Marine Fuel Supply & Towing v. M/V KEN LUCKY

Bunker Holdings, Inc. v. Yang Ming Liberia Corp.Many physical suppliers of bunkers/marine fuel, who were unpaid by their contractual counterparties, have relied on a decision of the United States Court of Appeals for the Ninth Circuit, Marine Fuel Supply & Towing, Inc. v. M/V KEY LUCKY, 869 F.2d 473 (9th Cir. 1988), as jurisprudential support for the concept that the physical supplier has a maritime lien against the vessel supplied with the fuel, even though the physical supplier did not take the order for the fuel from the vessel’s owner, charterer or agent. A close reading of the KEN LUCKY decision indicated that the Ninth Circuit reached its conclusion based upon the vessel interests’ admission in the pleadings that Bulkferts, the subcharterer of the vessel, had ordered the fuel from Marine Fuel. Id. at 476-77. (The actual chain of contracts was Bulkferts ordered the fuel from Brook Oil, who then ordered the fuel from Marine Fuel.) Because the vessel interests had admitted that their subcharterer had ordered the fuel directly from the physical supplier, the physical supplier was entitled to a maritime lien. Since that time, KEN LUCKY has been routinely cited by physical suppliers as standing for the overly broad proposition that they have a maritime lien against the vessel, regardless of whether the vessel owner, charterer or agent order the necessaries from the physical supplier.

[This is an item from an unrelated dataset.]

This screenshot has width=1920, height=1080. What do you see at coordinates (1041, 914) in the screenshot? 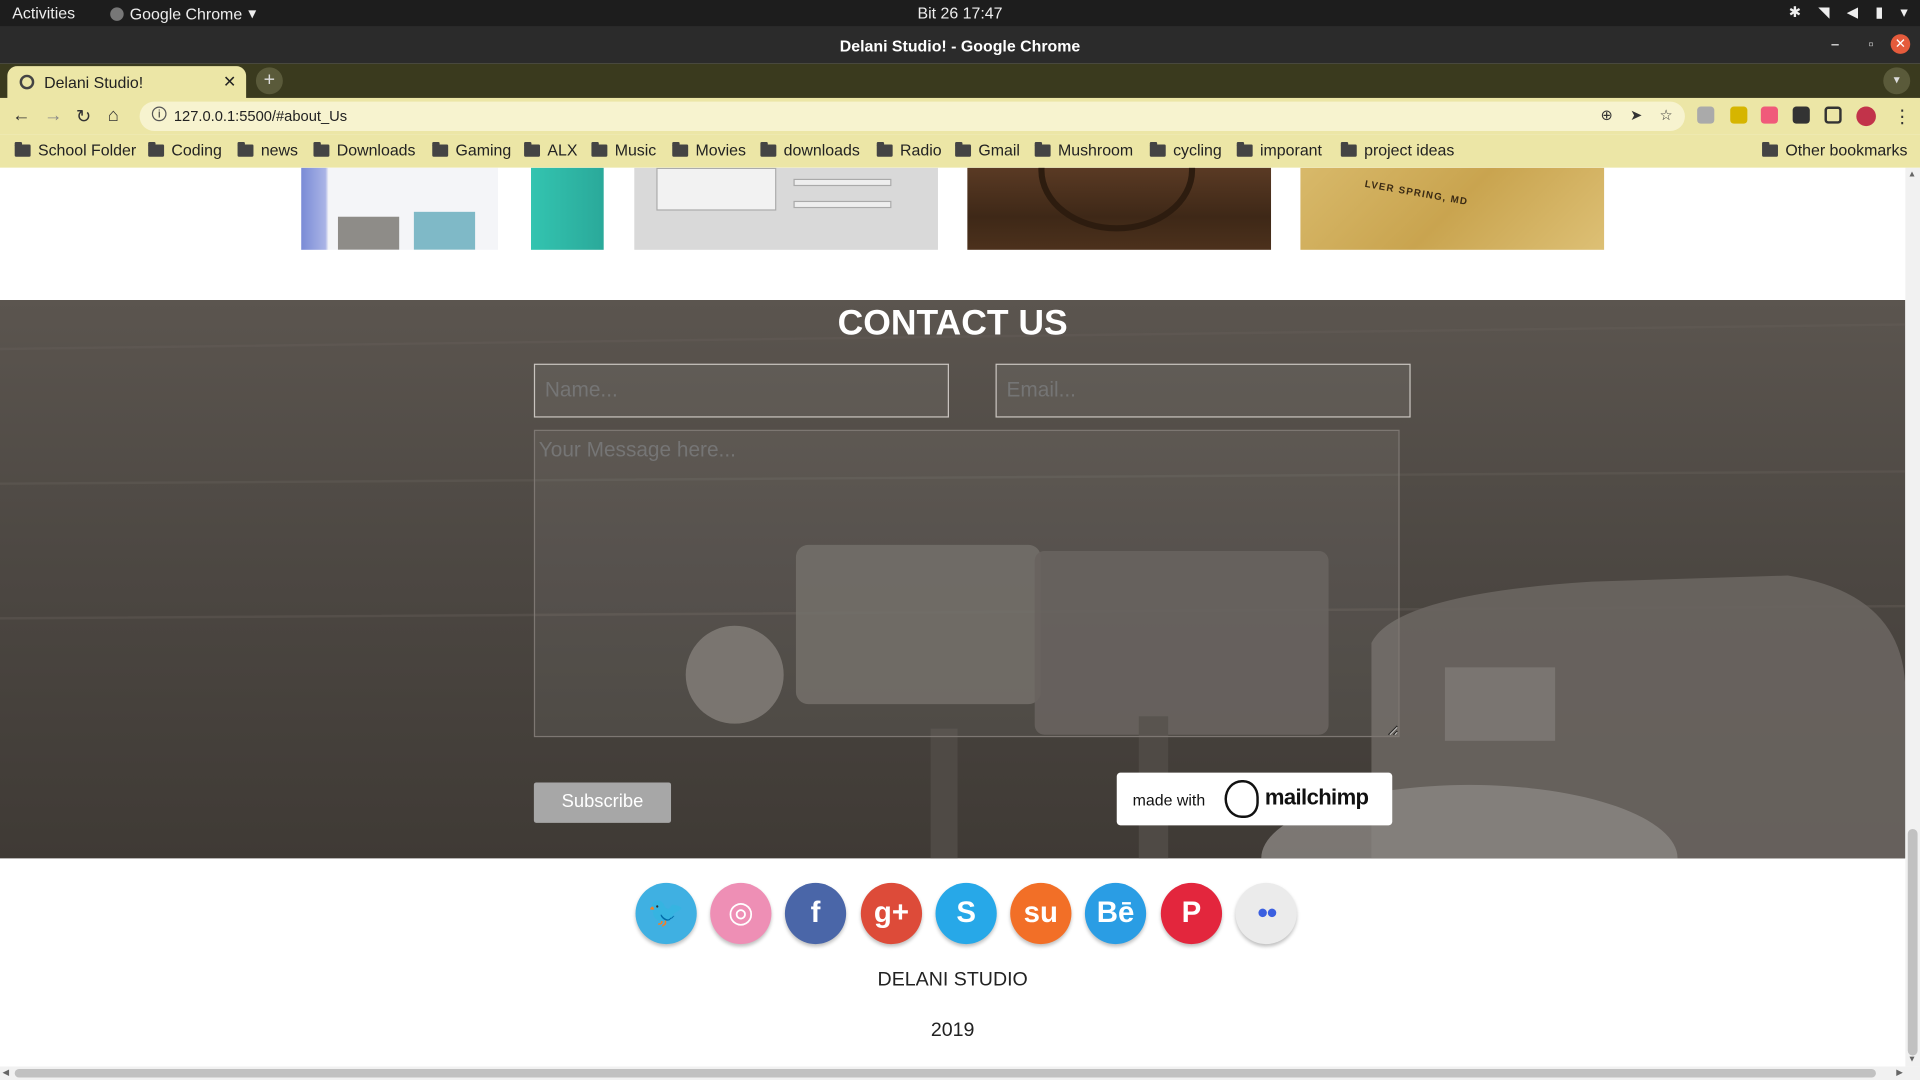
I see `stumbleupon-icon: su` at bounding box center [1041, 914].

Recently, the Ninth Circuit revisited this issue in Bunker Holdings, Inc. v. Yang Ming Liberia Corp., No. 16-35539 (9th Cir. Oct. 11, 2018). The Ninth Circuit followed the prior decisions of the Eleventh, Second and Fifth Circuits in concluding that a physical supplier of fuel that received the fuel order from a bunker broker or bunker intermediary, and not the vessel owner or charterer, does not have a maritime lien against the vessel under the Commercial Instruments and Maritime Lien Act. Id. at 5.

Perhaps more significantly, the Ninth Circuit has expressly limited the KEN LUCKY decision to its unique procedural posture:

The defendant admitted that Marine Fuel sold the bunkers to Bulkferts, pursuant to an order originating from Bulkferts. Based on that admission, we treated the case as though Bulkferts had ordered the bunkers directly from Marine Fuel and hence assumed that Marine Fuel had supplied the bunkers “on the order of” Bulkferts. Since Bulkferts was one of the entities with presumed authority to bind the vessel, each of the statutory requirements for a maritime lien was satisfied. In ruling for Marine Fuel, we explicitly refused to consider whether Brook Oil was authorized to bind the ship as Bulkfert’s agent.

Id. at 6 (original italics, citations omitted).

Because that critical factual admission present in KEN LUCKY was not made by the vessel interests in Bunker Holdings, the physical supplier could derive no support from that decision. In other words, the Ninth Circuit has finally relegated the KEN LUCKY decision to its own procedural peculiarity. In the future, vessel interests can rebut the suggestion that KEN LUCKY provides a bunker sub-contractor with a maritime lien by citing Bunker Holdings and paraphrasing Judge Higginbotham’s observation in the ALMI SUN decision: “In determining the law of the [Ninth] Circuit, we prefer its own statement of the law.” ALMI SUN, 893 F.3d at 296.